Rank 3/4 process initialized.
Rank 4/4 process initialized.
Rank 2/4 process initialized.
Rank 3/4 process initialized.
Rank 4/4 process initialized.
Rank 2/4 process initialized.
Rank 4/4 process initialized.
Rank 3/4 process initialized.
Rank 2/4 process initialized.
Rank 3/4 process initialized.
Rank 3/4 process initialized.
Rank 1/4 process initialized.
Rank 1/4 process initialized.
Rank 1/4 process initialized.
Rank 1/4 process initialized.
Rank 1/4 process initialized.

These processes are performed independently, and there is no guarantee of what state is at any point in the training loop.

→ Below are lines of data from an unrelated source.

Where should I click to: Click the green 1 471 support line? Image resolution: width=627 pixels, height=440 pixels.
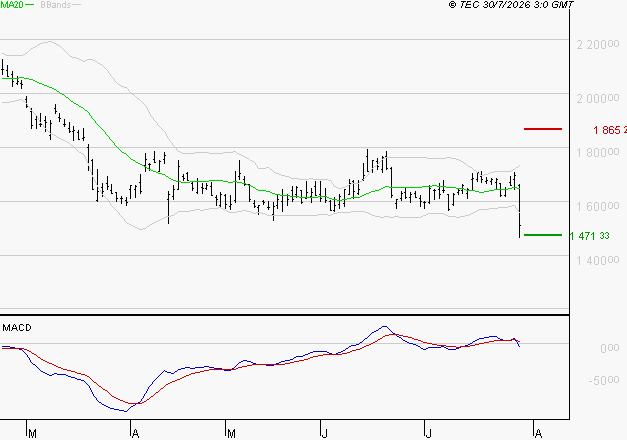click(543, 235)
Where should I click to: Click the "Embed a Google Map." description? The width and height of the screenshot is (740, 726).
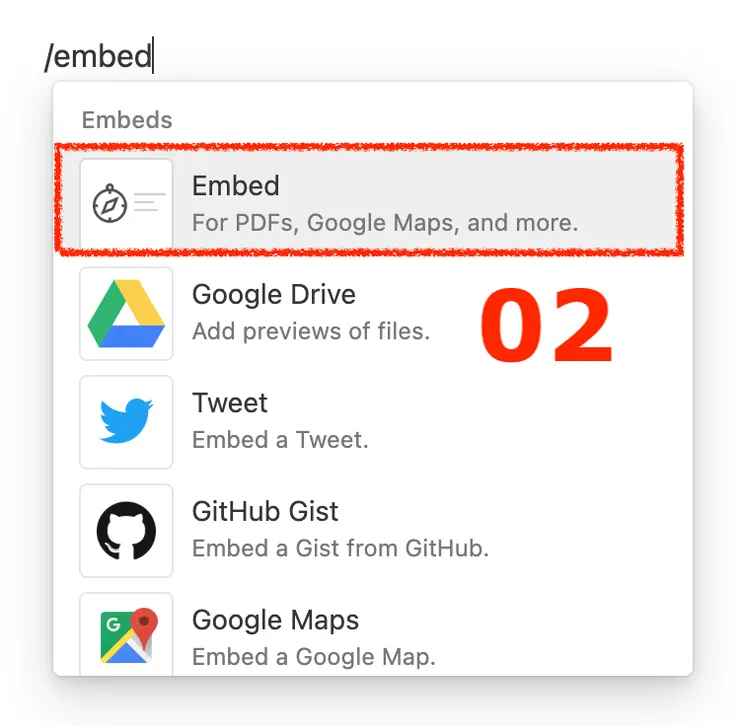[x=314, y=657]

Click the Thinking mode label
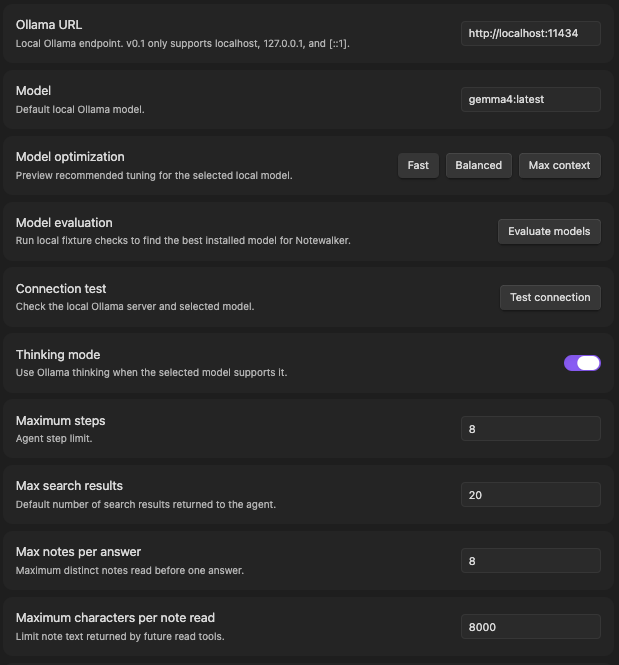(58, 355)
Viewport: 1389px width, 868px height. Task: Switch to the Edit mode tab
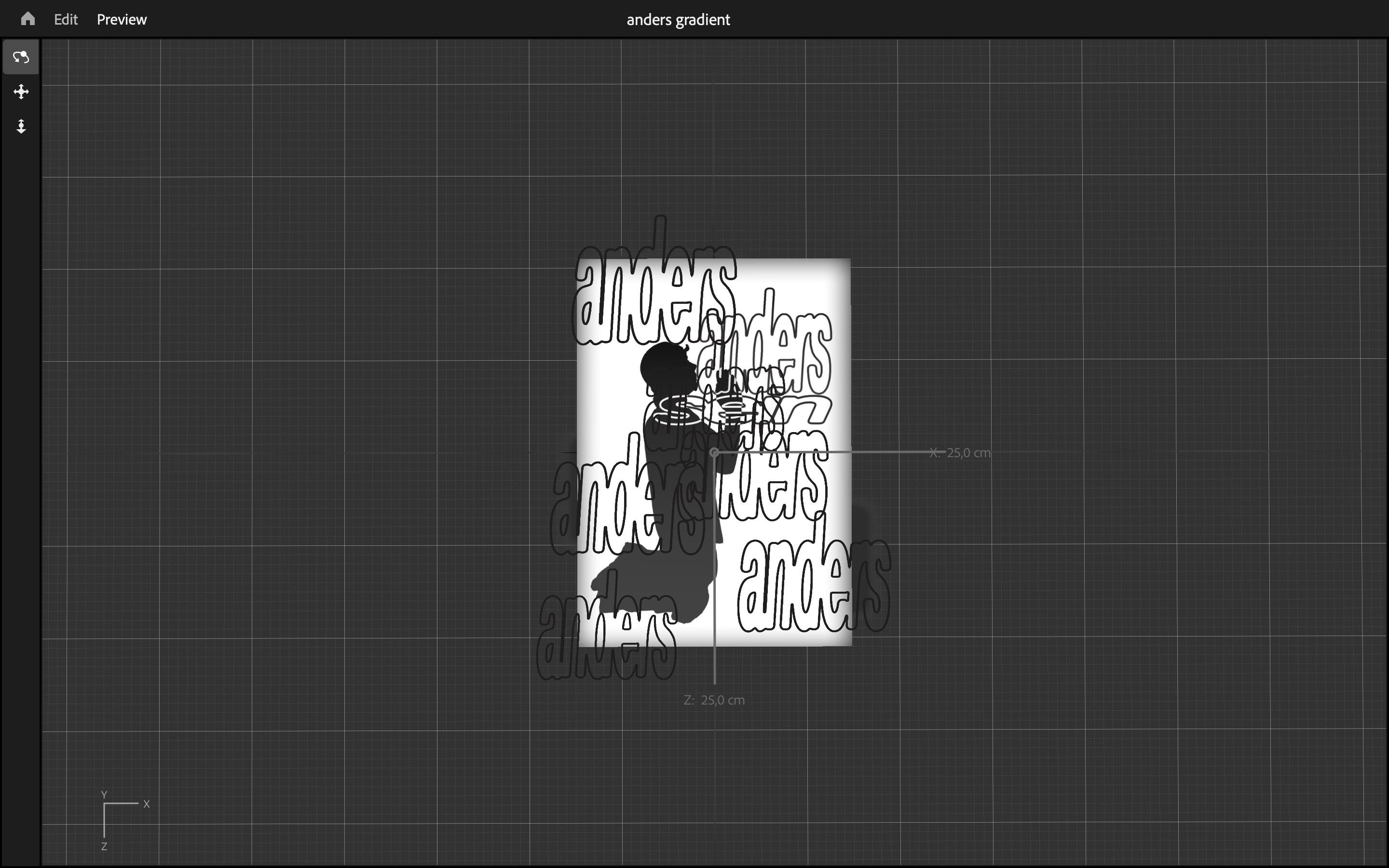click(x=66, y=19)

So some careful changes to the initialization process are required here.
(1) Any method of downloading data should be isolated to the main process .
Otherwise the data download process would be duplicated across all processes, resulting in four processes writing to the same file at the same time, which would cause data corruption .

def train(rank, num_epochs, world_size):
    init_process(rank, world_size)
    for epoch in range(num_epochs):
        if rank == 0:
            downloading_dataset()
            downloading_model_weights()
            dist.barrier()
            print(f"Rank {
      
      rank + 1}/{
      
      world_size} training process passed data download barrier.\n")

in the example dist.barrierwill block the call until the main process (rank == 0) downloading_datasetand downloading_model_weightsuntil finished. This isolates all network I/O to one process and prevents other processes from proceeding.
(2) The data loader needs to use DistributedSampler .

def get_dataloader(rank, world_size):
    dataset = PascalVOCSegmentationDataset()
    sampler = DistributedSampler(dataset, rank=rank, num_replicas=world_size, shuffle=True)
    dataloader = DataLoader(dataset, batch_size=8, sampler=sampler)

DistributedSampler uses rank and world_size to figure out how to split the dataset into non-overlapping batches throughout the process . Each training step of a worker process retrieves batch_size observations from its local copy of the dataset. In the example case of four GPUs, this means that the effective batch size is 8*4=32.
(3) Load tensors in the correct device .
Please parameterize the call with the rank of the device the process is managing .cuda(), for example:

batch = batch.cuda(rank)
segmap = segmap.cuda(rank)
model = model.cuda(rank)

(4) Any randomness in the model initialization must be disabled .
It is very important that the model is started and kept in sync throughout the training process. Otherwise, incorrect gradients will be obtained and the model will fail to converge. torch.nn.init.kaiming_normal_A random initialization method like this can be made deterministic with the following code :

torch.manual_seed(0)
torch.backends.cudnn.deterministic = True
torch.backends.cudnn.benchmark = False
np.random.seed(0)

(5) Any method that performs file I/O should be isolated from the main process .
Inefficiency and potential data corruption due to concurrent writes to the same file. Again, this is easy to do with simple conditional logic:

if rank == 0:
	if not os.path.exists('/spell/checkpoints/'):
		os.mkdir('/spell/checkpoints/')
		torch.save(model.state_dict(), f'/spell/checkpoints/model_{
      
      epoch}.pth')

(6) Wrap the model in DistributedDataParallel .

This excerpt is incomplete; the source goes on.